'How complicated you are!' he exclaimed, when Margaret laughed.
'I was just thinking how simple I am compared with you,' she answered
serenely; 'I mean, when you talk,' she added.
'Thank you for the distinction! "Oliver Goldsmith, for shortness called
Noll, Who writes like an angel but talks like poor Poll." That sort of
thing, I suppose?' 'I did not say that you write like an angel,' answered Margaret, in a
tone of reflection.
'You do not talk like one,' observed Mr. Lushington bitterly. 'Are you
going to Paris to-day?' he inquired after a pause; and he looked at his
watch.
'No. I had my lesson yesterday. But I am going in to-morrow.' Lushington knew that she had only two lessons a week, and wondered why
she was going to Paris on the following day. But he was offended and
would not ask questions; moreover he did not at all approve of her
studying singing as a profession, and she knew that he did not.

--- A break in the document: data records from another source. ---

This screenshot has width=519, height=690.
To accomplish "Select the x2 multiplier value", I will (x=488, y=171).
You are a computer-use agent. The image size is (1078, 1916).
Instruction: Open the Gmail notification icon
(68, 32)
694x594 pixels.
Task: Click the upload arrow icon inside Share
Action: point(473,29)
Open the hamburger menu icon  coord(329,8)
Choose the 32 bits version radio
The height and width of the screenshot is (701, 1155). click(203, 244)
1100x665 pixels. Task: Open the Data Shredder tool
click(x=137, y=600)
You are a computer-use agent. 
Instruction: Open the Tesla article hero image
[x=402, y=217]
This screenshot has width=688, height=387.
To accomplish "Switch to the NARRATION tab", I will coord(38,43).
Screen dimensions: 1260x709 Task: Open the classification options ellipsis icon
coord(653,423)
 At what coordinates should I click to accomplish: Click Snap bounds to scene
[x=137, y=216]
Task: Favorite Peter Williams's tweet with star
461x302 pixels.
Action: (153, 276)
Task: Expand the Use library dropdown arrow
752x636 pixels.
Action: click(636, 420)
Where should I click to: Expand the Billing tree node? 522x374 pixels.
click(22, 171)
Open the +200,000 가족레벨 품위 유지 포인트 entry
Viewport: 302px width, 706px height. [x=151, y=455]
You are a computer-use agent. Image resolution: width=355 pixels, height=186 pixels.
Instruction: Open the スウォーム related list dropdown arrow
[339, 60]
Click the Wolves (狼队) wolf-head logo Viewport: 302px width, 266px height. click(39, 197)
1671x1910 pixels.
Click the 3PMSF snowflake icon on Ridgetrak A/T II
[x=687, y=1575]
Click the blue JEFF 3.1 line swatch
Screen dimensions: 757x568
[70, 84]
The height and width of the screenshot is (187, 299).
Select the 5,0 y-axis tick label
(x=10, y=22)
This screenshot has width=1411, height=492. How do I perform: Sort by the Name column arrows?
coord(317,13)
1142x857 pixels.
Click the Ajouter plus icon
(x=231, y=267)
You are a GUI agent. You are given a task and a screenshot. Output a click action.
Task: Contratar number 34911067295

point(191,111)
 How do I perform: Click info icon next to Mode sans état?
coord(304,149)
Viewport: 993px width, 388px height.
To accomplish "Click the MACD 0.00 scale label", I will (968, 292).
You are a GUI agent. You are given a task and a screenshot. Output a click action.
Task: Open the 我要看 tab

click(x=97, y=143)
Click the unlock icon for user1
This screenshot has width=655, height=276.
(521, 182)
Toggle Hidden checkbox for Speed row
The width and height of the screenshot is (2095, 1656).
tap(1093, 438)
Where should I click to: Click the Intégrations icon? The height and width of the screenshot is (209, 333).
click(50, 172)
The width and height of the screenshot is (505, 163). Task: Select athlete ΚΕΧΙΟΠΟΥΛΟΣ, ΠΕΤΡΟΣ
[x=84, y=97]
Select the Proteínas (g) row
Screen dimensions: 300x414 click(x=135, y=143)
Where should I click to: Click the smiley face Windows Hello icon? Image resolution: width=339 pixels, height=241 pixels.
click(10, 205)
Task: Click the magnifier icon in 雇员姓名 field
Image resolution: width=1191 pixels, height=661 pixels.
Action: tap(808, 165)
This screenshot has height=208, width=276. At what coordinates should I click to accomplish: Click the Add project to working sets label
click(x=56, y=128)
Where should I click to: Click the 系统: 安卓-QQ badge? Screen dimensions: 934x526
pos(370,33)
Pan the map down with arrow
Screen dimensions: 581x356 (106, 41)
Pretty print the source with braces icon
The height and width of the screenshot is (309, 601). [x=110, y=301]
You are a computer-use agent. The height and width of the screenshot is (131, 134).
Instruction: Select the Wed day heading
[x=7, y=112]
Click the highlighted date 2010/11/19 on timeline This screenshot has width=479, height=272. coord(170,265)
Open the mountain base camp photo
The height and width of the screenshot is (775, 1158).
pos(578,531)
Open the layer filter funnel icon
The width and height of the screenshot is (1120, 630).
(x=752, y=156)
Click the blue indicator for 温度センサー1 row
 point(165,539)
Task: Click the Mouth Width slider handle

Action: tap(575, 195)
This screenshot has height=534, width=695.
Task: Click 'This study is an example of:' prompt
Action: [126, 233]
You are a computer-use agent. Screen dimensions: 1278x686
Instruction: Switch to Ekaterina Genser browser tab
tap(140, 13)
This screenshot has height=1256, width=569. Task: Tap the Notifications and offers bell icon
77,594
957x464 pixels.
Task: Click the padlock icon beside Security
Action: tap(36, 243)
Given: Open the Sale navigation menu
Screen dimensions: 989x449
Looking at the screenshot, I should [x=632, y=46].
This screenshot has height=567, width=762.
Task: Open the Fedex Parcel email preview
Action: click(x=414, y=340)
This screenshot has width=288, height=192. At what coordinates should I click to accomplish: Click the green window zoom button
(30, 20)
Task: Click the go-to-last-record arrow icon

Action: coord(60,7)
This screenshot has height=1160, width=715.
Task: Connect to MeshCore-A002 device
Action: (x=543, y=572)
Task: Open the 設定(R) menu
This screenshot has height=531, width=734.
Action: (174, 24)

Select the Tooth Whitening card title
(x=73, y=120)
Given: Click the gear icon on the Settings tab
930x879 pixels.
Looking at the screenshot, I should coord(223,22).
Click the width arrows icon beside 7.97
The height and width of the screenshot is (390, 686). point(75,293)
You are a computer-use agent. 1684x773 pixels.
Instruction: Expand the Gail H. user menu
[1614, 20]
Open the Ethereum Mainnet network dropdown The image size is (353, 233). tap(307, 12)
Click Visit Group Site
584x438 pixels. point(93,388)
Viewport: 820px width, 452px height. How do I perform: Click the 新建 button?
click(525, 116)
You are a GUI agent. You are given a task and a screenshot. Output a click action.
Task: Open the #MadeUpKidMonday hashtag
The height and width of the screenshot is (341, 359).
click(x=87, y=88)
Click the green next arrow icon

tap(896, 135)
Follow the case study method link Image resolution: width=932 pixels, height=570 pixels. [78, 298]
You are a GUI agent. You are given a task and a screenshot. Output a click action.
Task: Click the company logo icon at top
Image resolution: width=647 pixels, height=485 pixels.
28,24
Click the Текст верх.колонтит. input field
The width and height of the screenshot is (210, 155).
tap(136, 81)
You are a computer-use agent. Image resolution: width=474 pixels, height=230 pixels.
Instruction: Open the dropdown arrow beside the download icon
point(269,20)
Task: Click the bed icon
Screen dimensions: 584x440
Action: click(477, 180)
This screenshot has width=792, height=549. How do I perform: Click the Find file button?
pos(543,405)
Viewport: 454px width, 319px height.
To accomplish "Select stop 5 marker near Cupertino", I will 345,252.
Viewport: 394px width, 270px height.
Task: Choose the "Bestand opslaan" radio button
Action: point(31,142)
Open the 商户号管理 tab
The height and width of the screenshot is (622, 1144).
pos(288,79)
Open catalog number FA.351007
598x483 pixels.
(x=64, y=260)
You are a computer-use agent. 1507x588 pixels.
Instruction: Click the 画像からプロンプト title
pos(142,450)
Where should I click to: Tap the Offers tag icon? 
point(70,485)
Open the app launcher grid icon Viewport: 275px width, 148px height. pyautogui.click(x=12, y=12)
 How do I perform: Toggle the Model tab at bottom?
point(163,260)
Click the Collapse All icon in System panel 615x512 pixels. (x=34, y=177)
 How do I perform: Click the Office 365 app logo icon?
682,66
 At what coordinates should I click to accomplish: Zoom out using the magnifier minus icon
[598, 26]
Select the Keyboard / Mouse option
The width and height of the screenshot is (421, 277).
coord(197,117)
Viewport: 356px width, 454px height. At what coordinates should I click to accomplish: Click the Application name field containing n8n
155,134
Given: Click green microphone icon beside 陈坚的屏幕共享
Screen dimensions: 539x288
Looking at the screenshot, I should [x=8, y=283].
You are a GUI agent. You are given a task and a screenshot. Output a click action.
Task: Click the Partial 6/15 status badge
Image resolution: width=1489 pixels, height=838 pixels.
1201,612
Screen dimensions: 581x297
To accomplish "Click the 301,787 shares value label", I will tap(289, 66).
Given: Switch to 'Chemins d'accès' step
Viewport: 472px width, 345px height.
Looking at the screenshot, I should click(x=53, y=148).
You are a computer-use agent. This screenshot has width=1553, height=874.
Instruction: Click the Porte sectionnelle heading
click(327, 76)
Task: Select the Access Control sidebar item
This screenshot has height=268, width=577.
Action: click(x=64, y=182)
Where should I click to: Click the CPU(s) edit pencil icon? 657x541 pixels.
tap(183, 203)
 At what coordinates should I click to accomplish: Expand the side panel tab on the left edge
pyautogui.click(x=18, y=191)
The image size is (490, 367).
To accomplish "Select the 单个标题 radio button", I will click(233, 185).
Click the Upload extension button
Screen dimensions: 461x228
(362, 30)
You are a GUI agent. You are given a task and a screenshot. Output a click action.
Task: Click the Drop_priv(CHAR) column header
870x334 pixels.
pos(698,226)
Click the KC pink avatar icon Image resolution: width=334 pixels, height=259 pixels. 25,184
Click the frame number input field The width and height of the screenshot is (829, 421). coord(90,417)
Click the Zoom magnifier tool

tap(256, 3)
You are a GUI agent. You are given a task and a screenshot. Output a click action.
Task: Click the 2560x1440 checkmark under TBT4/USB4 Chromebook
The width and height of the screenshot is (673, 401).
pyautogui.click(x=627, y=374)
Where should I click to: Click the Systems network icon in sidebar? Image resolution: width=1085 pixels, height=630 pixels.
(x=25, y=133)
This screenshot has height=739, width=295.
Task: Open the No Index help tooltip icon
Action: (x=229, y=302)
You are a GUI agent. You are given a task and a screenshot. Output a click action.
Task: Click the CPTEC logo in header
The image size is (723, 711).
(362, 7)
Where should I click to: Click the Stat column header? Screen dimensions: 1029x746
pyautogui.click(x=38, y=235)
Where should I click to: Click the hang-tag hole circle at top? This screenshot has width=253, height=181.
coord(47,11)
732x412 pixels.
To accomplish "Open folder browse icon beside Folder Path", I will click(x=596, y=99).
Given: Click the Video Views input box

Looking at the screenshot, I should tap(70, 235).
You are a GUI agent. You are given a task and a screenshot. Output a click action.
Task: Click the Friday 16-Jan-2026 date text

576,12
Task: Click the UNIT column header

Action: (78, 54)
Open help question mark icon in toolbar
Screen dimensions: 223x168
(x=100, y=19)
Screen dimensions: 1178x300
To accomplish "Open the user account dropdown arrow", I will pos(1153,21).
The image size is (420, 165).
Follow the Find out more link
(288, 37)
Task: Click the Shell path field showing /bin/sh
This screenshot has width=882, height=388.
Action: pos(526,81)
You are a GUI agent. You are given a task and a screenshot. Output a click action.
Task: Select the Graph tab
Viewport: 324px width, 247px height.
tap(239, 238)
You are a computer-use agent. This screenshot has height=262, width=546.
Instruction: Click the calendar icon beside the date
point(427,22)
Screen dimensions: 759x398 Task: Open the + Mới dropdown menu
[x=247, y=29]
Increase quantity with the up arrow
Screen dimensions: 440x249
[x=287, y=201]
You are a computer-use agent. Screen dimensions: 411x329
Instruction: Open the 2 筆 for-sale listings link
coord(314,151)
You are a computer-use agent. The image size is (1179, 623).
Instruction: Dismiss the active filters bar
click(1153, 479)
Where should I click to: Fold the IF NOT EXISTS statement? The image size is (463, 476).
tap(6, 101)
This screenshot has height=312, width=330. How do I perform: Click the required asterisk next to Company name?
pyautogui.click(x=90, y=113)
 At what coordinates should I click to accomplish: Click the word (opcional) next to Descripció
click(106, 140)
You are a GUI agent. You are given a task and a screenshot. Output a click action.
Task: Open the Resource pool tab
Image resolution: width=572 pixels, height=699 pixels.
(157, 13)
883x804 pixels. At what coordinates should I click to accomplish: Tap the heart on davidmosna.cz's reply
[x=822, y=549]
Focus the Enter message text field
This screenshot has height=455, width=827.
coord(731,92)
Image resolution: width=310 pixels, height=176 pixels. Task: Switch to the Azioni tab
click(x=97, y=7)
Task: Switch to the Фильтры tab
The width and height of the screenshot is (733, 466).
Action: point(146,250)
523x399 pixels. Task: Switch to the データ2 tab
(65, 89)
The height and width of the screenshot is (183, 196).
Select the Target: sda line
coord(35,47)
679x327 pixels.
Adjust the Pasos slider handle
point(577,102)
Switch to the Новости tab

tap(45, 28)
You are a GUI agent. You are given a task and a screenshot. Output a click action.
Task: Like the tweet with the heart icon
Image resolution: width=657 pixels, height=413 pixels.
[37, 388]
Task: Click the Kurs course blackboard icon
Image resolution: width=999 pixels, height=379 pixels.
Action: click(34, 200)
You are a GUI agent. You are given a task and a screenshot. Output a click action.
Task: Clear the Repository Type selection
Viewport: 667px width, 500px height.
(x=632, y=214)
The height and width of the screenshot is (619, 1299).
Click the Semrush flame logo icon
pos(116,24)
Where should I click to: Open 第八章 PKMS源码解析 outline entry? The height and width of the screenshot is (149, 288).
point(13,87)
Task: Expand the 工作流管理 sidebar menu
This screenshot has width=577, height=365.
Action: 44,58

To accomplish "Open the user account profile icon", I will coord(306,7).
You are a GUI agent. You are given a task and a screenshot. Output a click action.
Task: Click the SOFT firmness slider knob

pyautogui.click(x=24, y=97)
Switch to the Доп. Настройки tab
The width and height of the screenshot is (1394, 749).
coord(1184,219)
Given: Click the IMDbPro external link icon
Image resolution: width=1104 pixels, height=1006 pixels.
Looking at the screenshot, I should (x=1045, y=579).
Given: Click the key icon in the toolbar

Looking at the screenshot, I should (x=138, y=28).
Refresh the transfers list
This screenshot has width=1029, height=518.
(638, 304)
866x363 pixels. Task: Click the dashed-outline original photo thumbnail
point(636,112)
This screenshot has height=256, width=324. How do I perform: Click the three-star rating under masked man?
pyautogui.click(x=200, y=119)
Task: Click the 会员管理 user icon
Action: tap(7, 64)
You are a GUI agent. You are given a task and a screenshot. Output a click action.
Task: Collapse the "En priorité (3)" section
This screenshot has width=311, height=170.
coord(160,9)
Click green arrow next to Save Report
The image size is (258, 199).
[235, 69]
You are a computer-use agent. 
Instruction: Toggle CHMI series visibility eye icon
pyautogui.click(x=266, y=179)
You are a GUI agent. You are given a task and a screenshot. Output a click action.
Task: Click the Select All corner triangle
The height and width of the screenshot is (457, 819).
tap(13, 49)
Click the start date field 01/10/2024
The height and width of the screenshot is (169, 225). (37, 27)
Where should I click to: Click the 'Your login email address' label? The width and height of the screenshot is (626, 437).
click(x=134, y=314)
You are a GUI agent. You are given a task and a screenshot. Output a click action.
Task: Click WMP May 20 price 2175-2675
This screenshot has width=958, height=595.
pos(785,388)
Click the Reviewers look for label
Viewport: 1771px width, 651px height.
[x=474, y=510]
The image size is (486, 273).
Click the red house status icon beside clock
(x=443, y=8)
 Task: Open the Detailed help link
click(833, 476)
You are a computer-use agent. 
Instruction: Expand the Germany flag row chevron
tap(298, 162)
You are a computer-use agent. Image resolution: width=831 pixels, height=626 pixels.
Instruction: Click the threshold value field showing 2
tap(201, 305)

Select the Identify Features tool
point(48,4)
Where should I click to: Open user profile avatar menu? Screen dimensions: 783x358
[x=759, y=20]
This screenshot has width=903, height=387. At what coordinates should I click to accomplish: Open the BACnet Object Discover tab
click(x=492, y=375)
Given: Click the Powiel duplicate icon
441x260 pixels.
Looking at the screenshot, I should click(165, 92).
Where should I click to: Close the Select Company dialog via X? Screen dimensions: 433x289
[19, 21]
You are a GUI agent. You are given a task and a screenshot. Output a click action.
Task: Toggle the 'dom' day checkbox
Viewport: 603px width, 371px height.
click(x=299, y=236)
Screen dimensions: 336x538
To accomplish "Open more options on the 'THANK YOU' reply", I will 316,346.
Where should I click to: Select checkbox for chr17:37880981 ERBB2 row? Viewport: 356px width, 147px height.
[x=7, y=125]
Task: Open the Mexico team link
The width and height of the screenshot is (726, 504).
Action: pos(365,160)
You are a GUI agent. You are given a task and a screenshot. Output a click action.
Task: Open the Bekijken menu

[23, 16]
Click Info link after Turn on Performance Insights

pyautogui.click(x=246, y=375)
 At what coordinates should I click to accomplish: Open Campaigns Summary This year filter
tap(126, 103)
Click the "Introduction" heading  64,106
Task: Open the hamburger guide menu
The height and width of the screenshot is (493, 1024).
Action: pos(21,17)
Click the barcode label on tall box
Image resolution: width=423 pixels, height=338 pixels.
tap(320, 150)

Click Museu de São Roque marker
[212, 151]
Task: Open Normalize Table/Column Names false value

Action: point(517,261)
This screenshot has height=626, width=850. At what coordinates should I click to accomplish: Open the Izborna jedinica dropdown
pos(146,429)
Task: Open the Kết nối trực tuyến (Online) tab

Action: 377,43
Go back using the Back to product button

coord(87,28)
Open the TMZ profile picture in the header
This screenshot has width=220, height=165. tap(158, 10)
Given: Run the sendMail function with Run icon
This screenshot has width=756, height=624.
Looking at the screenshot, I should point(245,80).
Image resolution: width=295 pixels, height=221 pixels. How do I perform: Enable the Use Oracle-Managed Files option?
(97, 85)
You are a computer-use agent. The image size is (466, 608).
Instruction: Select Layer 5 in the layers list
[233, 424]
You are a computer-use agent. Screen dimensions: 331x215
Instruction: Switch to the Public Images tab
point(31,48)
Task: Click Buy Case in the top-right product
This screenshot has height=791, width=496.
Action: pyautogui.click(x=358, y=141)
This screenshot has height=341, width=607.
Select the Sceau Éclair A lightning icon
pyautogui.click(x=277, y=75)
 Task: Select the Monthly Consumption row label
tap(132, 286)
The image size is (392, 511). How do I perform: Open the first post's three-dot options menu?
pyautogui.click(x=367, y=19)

His disapproval did not disturb her, though she should have liked him
to admire her voice because he was really a good judge, and praise from
him would be worth having. He often said sharp things that he did not
mean, but on the other hand, when he said that anything was good, he
always meant that it was first-rate. She wondered where he had learned
so much about music.
After all, she knew very little of his life, and as he never said
anything about his family she was inclined to think that he had no
relations and that he came of people anything but aristocratic. He had
worked his way to the front by sheer talent and energy, and she had the
good sense to think better of him for that, and not less well of him
for his reticence.
Mrs. Rushmore knew no more about Lushington's family than Margaret. The
latter was spending the spring in Versailles with the elderly American
widow, and the successful young writer had been asked to stop a week
with them. Mrs. Rushmore did not care a straw about the family
connections of celebrities, and she knew by experience that it was
generally better not to ask questions about them, as the answers might
place one in an awkward position. She had always acted on the principle
that a real lion needs no pedigree, and belongs by right to the higher
animals. Lushington was a real lion, though he was a young one. His
roar was a passport, and his bite was dangerous. Why make unnecessary
inquiries about his parents? They were probably dead, and, socially,
they had never been alive, since Society had never heard of them. It
was quite possible, Mrs. Rushmore said, that his name was not his own,
for she had met two or three celebrities who had deliberately taken
names to which they did not pretend any legal claim, but which sounded
better than their own.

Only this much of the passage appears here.